As a rock drummer, myself, I can’t tell you the number of times I have pounded those skins as a form of therapy. We’ve all got bottled up "stuff" that needs an outlet. Drumming has been a great one for me. A good, driving beat not only rattles the walls, it shakes-up the soul as well. "Gimme the beat boys and free my soul, I wanna get lost in your rock ‘n roll and drift away...."

If rock and roll can generally be understood as the musical expression of the sexual revolution, then I predict that as a new sexual revolution unfolds – and it is slowly unfolding with the spread of John Paul II’s theology of the body – so, too, will a new form of popular music. There are many signs, in fact, that a positive musical transformation is already quietly underway.
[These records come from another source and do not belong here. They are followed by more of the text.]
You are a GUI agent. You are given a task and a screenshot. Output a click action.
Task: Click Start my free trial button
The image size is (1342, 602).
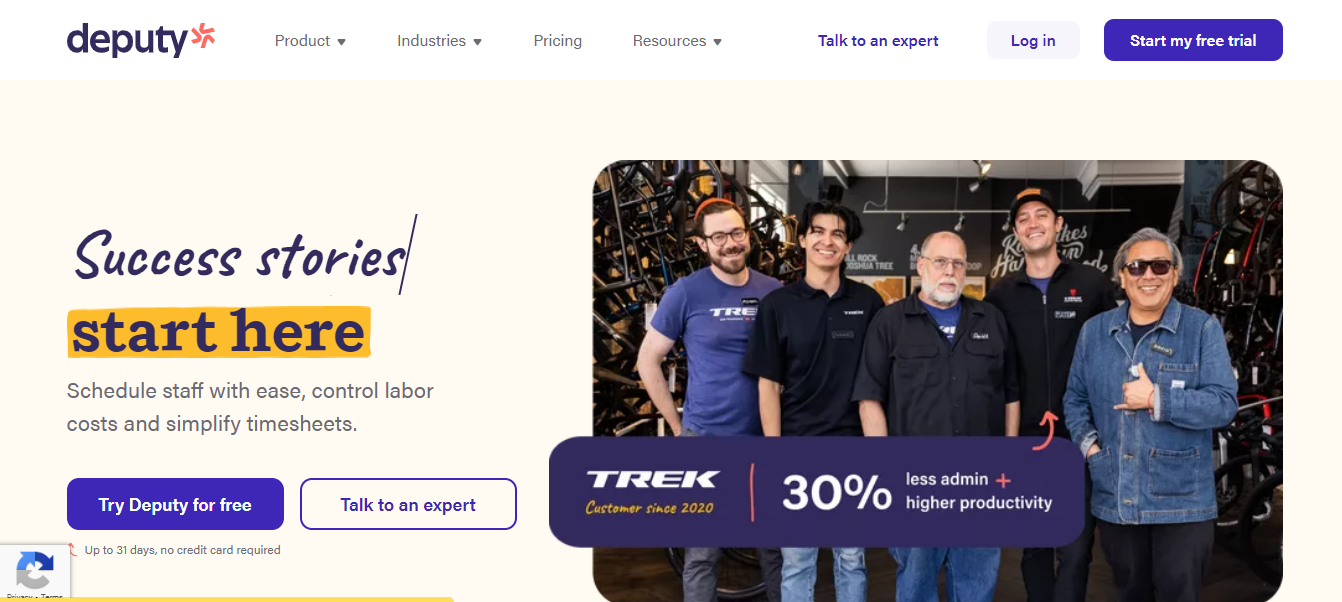click(1193, 40)
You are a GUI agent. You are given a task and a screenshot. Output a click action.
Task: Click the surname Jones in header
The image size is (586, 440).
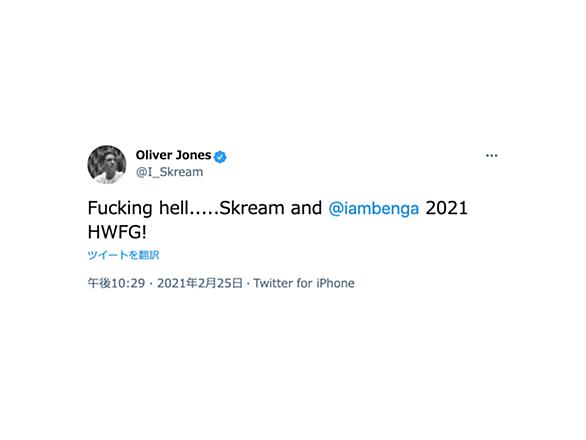pos(194,155)
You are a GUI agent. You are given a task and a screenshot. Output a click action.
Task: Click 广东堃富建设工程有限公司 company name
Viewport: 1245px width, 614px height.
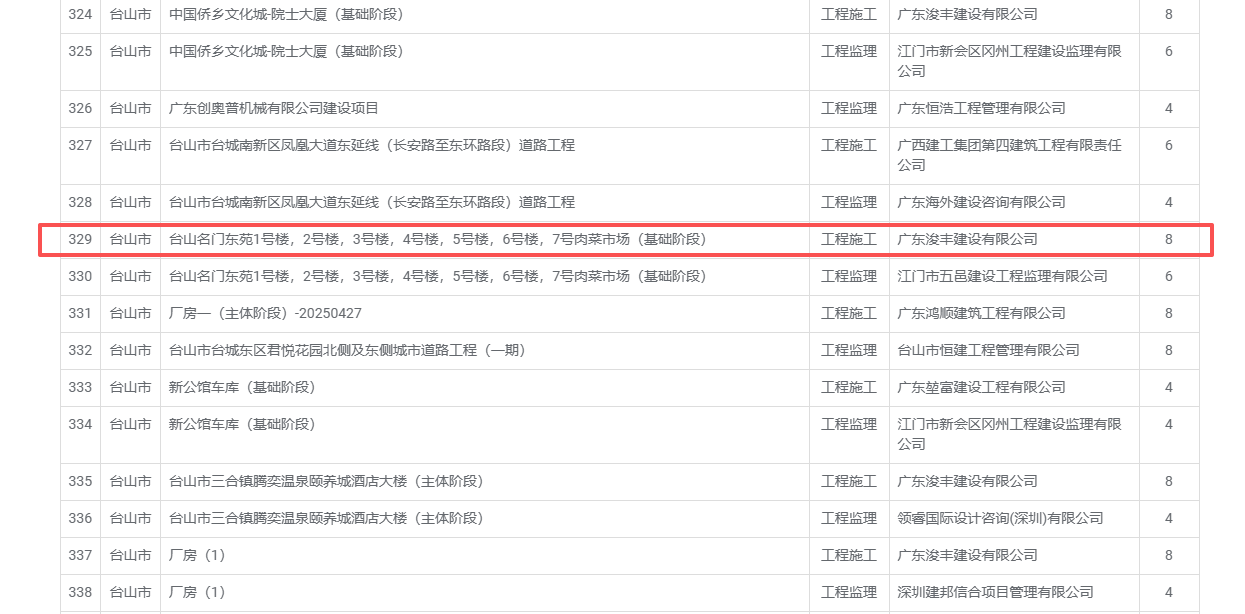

I want to point you to two of those signs: Mike Mangione and Vince Scheuerman. These two artists, whom I know personally, are part of a new breed of rock musician: both grew up on rock music; both, through hard times, came to love their Catholic faith; and both are working their tails off to make a difference in the secular world with their music.

Mike Mangione’s latest CD called Tenebrae (Latin for "shadows") has received great reviews from critics across the country and was selected as New York Magazine’s pick of the week this past September. Mangione’s rock-folk-acoustic-indie sound includes haunting cello and violin. His lyrics dig deep into the human experience, expressing an eros yearning for redemption in songs like "First Time: Please Forgive Me" and hope for a culture of life in the midst of a culture of death in songs like "The Killing Floor." You can learn more and order his CD at mikemangione.com. Also, search for his name on You Tube to see him perform "It’s Me, Not You."

Vince Scheuerman is the lead singer/songwriter for the band Army of Me. This past summer they toured with the Dave Matthews Band promoting their new album Citizen. Their video "Going Through Changes" has been a regular on MTV. While their sound is harder than Mangione’s, the lyrics come from that same place in the soul. They express a hunger for wholeness and communion in "Two into One" and the hope of rebirth in "Rise," a song inspired by the tsunami of December 2005. Learn more and order Citizen at Armyofmeonline.com and see their video for "Going Through Changes" on YouTube. Look closely and you’ll even see this MTV rock star wearing a scapular.

If rock music was born from the explosion of sexual repression, who knows – when John Paul II’s "theological time bomb" detonates, Madonna might really and truly sing "like a virgin."